Saved data entries
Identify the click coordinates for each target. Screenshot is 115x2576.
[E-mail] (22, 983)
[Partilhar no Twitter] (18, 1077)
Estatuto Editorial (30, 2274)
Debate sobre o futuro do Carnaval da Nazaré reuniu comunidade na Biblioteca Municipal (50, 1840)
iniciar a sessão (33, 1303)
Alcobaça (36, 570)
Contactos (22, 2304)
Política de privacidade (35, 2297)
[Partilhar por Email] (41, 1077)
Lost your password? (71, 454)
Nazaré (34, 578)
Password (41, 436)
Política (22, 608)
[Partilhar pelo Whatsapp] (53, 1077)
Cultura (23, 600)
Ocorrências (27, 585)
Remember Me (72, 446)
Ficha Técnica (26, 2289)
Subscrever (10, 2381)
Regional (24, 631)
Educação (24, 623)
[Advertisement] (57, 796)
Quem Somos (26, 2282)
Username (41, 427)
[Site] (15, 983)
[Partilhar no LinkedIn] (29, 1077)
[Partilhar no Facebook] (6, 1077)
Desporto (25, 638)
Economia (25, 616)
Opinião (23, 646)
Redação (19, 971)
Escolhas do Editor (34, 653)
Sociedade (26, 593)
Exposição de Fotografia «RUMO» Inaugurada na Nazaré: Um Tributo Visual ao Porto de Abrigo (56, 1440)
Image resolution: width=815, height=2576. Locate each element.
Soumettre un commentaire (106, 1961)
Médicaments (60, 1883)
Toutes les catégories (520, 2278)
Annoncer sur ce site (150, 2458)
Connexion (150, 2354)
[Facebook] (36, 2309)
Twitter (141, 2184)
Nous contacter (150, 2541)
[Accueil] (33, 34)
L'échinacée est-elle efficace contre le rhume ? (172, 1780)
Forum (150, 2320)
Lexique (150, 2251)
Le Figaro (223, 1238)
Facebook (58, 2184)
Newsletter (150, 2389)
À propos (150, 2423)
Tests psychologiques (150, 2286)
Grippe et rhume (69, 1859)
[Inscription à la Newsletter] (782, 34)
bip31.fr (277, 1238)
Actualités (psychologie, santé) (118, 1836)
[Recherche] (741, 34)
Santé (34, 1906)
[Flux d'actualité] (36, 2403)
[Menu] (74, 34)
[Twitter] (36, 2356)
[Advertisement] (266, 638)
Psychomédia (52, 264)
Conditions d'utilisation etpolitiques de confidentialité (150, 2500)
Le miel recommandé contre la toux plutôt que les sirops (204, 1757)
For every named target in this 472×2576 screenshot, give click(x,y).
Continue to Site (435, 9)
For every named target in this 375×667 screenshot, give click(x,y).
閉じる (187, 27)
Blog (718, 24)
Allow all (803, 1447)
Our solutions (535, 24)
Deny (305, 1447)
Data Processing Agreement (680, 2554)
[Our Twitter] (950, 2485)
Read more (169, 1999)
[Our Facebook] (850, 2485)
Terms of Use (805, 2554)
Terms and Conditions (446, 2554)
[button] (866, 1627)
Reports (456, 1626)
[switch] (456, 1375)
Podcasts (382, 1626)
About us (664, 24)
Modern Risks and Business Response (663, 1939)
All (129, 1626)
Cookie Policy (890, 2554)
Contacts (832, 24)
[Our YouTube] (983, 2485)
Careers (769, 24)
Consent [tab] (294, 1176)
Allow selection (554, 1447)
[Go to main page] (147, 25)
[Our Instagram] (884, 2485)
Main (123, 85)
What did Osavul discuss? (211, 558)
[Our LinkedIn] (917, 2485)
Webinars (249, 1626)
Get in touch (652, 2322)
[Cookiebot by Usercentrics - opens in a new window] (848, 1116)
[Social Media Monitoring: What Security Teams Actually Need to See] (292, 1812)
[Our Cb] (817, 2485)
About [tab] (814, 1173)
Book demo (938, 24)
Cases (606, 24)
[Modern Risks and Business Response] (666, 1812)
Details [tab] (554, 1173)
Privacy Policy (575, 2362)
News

• _EXERCISE PROMPT_:
Look through the entries above; find each line with the word "Newsletter" and copy it.

• _RESPONSE BELOW_:
Newsletter (150, 2389)
[Inscription à la Newsletter] (782, 34)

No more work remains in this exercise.